This topic describes the basic capabilities and benefits of the async replication feature for disaster recovery.
Overview
Cloud Backup implements cross-region and cross-zone disaster recovery based on the async replication feature to meet different business requirements.
Async replication is implemented on disks without the need to install an agent on the protected instance.
If a fault occurs on the primary system, the business system is switched to the disaster recovery system. This effectively prevents system failures caused by regional disasters, ensures business availability, and meets the recovery point objective (RPO) and recovery time objective (RTO) goals of your business.
Async replication is a feature that protects data across regions or across zones within the same region based on the data replication capability of Elastic Block Storage (EBS). For more information, see Overview.
The following table describes the differences between continuous data replication (CDR) and async replication.
Item | CDR | Async replication |
Application scenarios | Disaster recovery for a single virtual machine (VM). The target customers are those who have strict RPO requirements and do not mind intrusions into the system. | Disaster recovery that ensures the consistency of VM groups. The target customers are those who can accept an RPO of a few minutes and do not expect intrusions into the system. |
System intrusive | Yes | No |
Replication implementation | An agent is installed on the operating system of the protected instance, so that Cloud Backup replicates data written into the disks and sends the data to a gateway in real time. The gateway then transmits the data to the Object Storage Service (OSS) bucket for storage on the disaster recovery site. | Data is replicated by using the async replication and snapshot features. |
Recovery implementation | Supports multiple recovery points. A shadow Elastic Compute Service (ECS) instance and a gateway server are created for the protected ECS instance at the disaster recovery site. Cloud Backup reads data from the OSS bucket to the shadow ECS instance, writes the data to the ECS instance at the disaster recovery site, and then creates a recovery point based on the snapshot mechanism. | Supports only a single recovery point. Cloud Backup creates a recovery point by replicating the snapshot to the disaster recovery site. |
Consistency group | Not supported | Supported |
Benefits of disaster recovery
Agentless replication
Async replication does not require agents, does not intrude into the system, is universally applicable to operating systems, and does not consume computing resources at the disaster recovery site.
Multi-VM consistency
Disaster recovery provides multi-VM consistency to meet the high requirements for enterprise applications.
Ease of use
After you create a protection group for an application, you can add all the ECS instances of the application to the protection group and enable replication.
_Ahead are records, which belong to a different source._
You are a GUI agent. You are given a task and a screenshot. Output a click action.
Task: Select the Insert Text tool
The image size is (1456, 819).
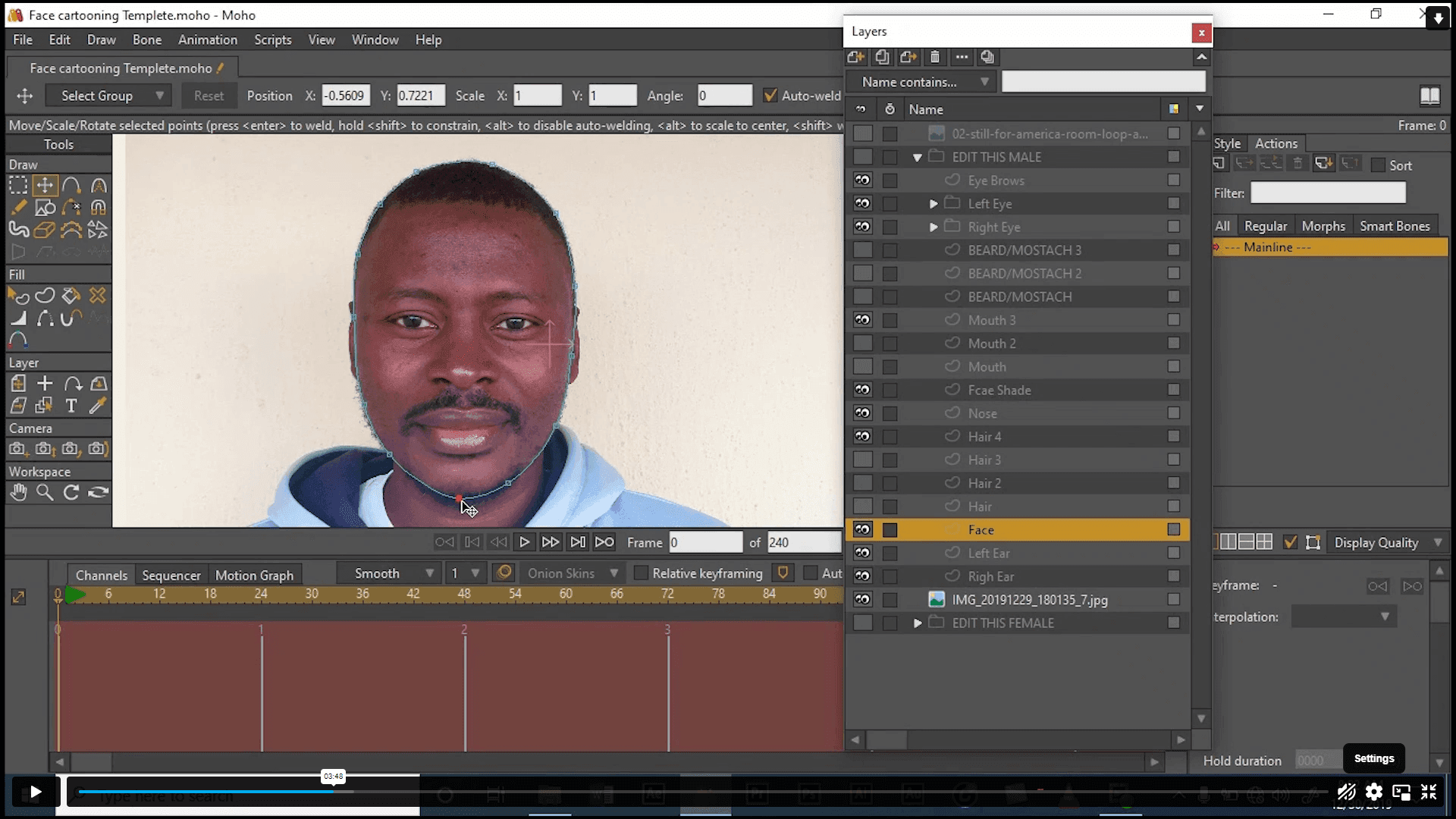coord(71,406)
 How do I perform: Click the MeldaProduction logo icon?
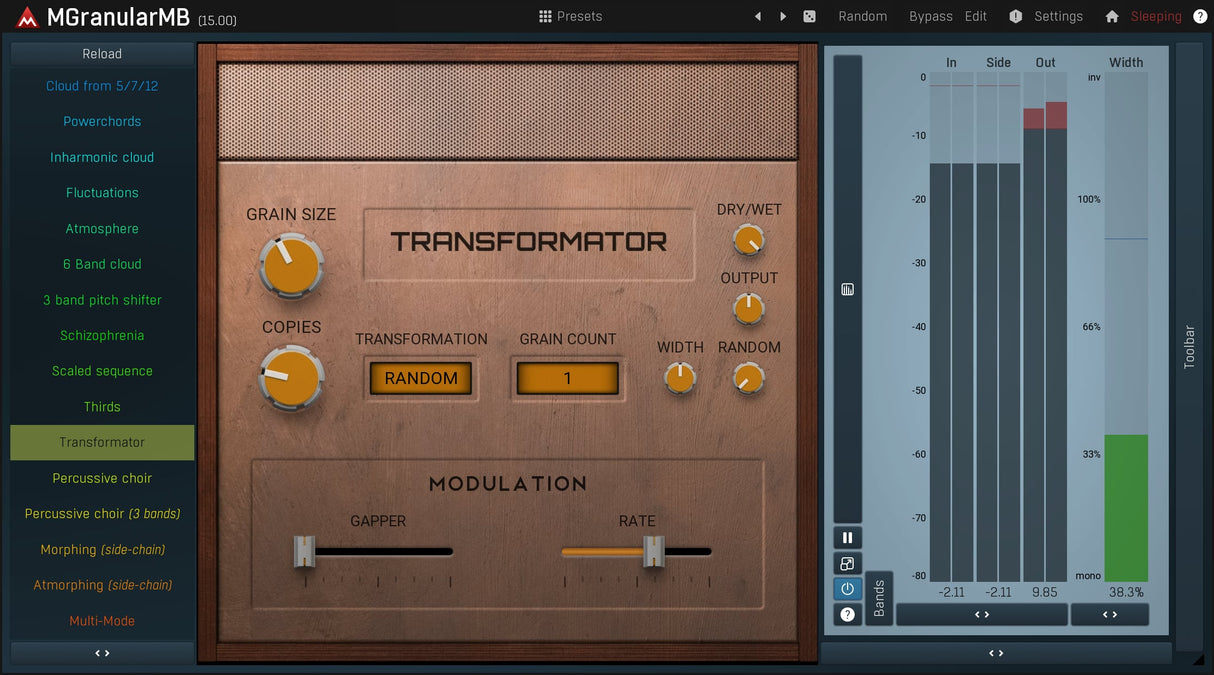tap(27, 18)
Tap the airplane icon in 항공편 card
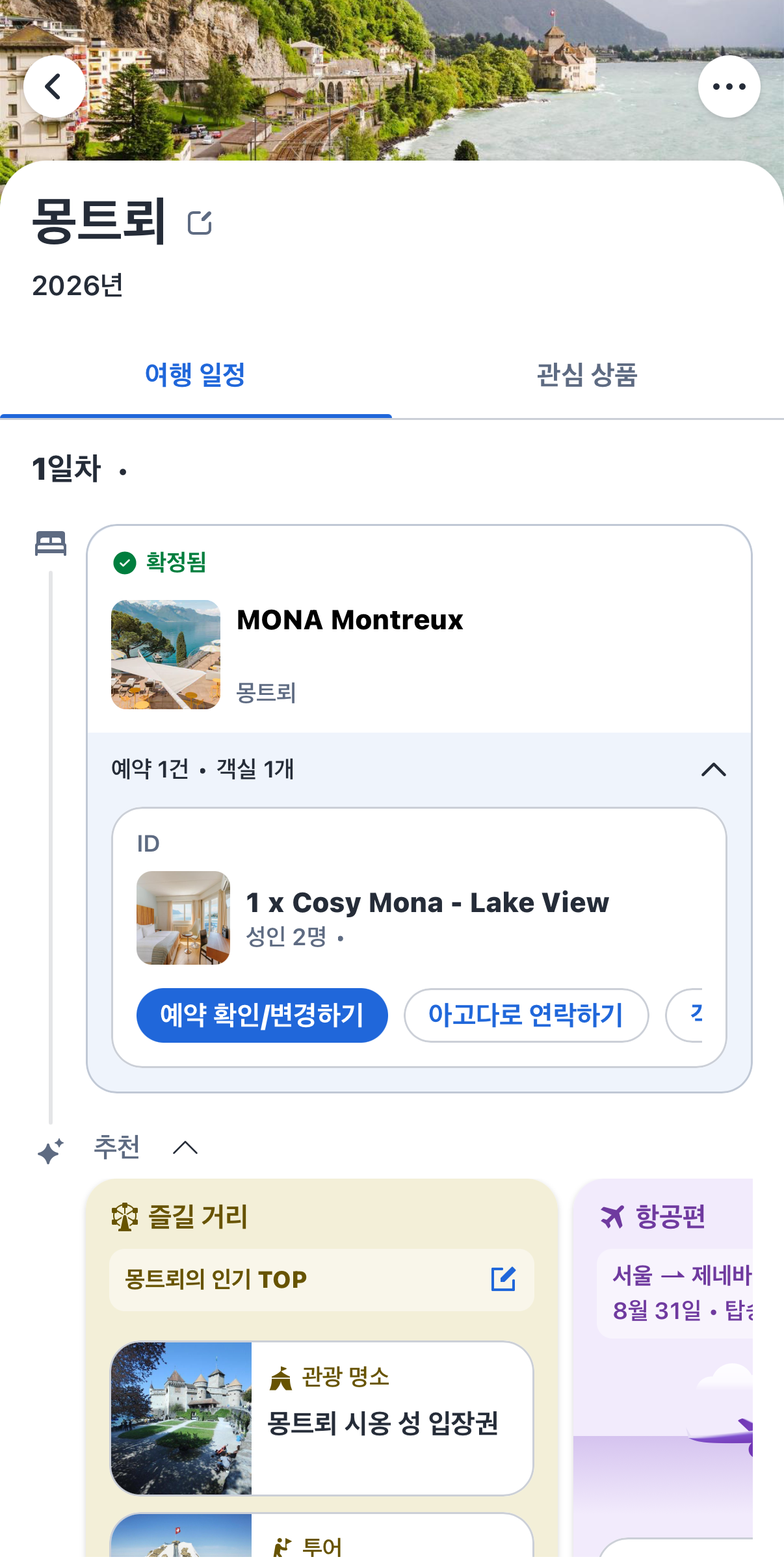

You do not need to focus on the mappings between disks and ECS instances. ECS instances and disks are mapped by Cloud Backup.
Terms
Term | Description |
site pair | Cross-region and cross-zone disaster recovery is implemented based on async replication. Async replication is used to replicate data from one site to another site across regions or across zones in a region. Therefore, you have to pair two sites according to your business requirements. These two sites are referred to as a site pair. Protection groups must be created for the site pair. Disaster recovery is implemented only in the forward direction for the protection groups in a site pair. For example, disaster recovery is performed from Protection Group A to Protection Group B, and the forward protection is initiated from Region 1 to Region 2. Disaster recovery is performed from Protection Group C to Protection Group D, and the forward protection is initiated from Region 2 to Region 1. In this case, you must create two site pairs. A protection group can belong to only one site pair. Only one replication technology can be used for one site pair. |
protection group |
|
protected instance | An ECS instance or database that is protected by Cloud Backup. Database protection will be supported in the future. Roles are classified into primary and secondary roles. Primary roles refer to the instances on which services are running, and secondary roles refer to the instances that are currently used for disaster recovery. |
production site | The zone or region where your production business operates initially. |
disaster recovery site | The zone or region for disaster recovery of your production business. |
failover | The process of switching services to the disaster recovery site when a fault occurs at the production site. Failover is classified into planned failover and unplanned failover. The difference lies in whether the ECS instance at the production site fails during the switchover. |
failback | The process of switching services from the disaster recovery site to the production site when the fault at the production site is rectified. |
forward protection | The replication direction of the protection group and ECS instances. In forward protection, data and services are replicated from the production site to the disaster recovery site. |
reverse protection | The replication direction of the protection group and ECS instances. After a failover, the disaster recovery site (Site B) becomes the primary site, and the production site (Site A) becomes the secondary site. In this case, after the protection is enabled, data is replicated from Site B to Site A. The process is called reverse protection. After the fault is rectified, Site A becomes the production site and Site B becomes the disaster recovery site again. In this case, after the protection is enabled, data is replicated from Site A to Site B. The process is called forward protection. |
Supported disaster recovery scenarios
Disaster recovery scenario | Type |
Failover |
|
Failback |
|
Disaster recovery process
To implement disaster recovery protection for critical applications in the Hybrid Backup Recovery (HBR) console, perform the following steps:
Step 1: Plan resources.
Before you perform disaster recovery, you must plan the required compute, network, and storage resources. You must determine the number of servers, storage capacity, and virtual private clouds (VPCs).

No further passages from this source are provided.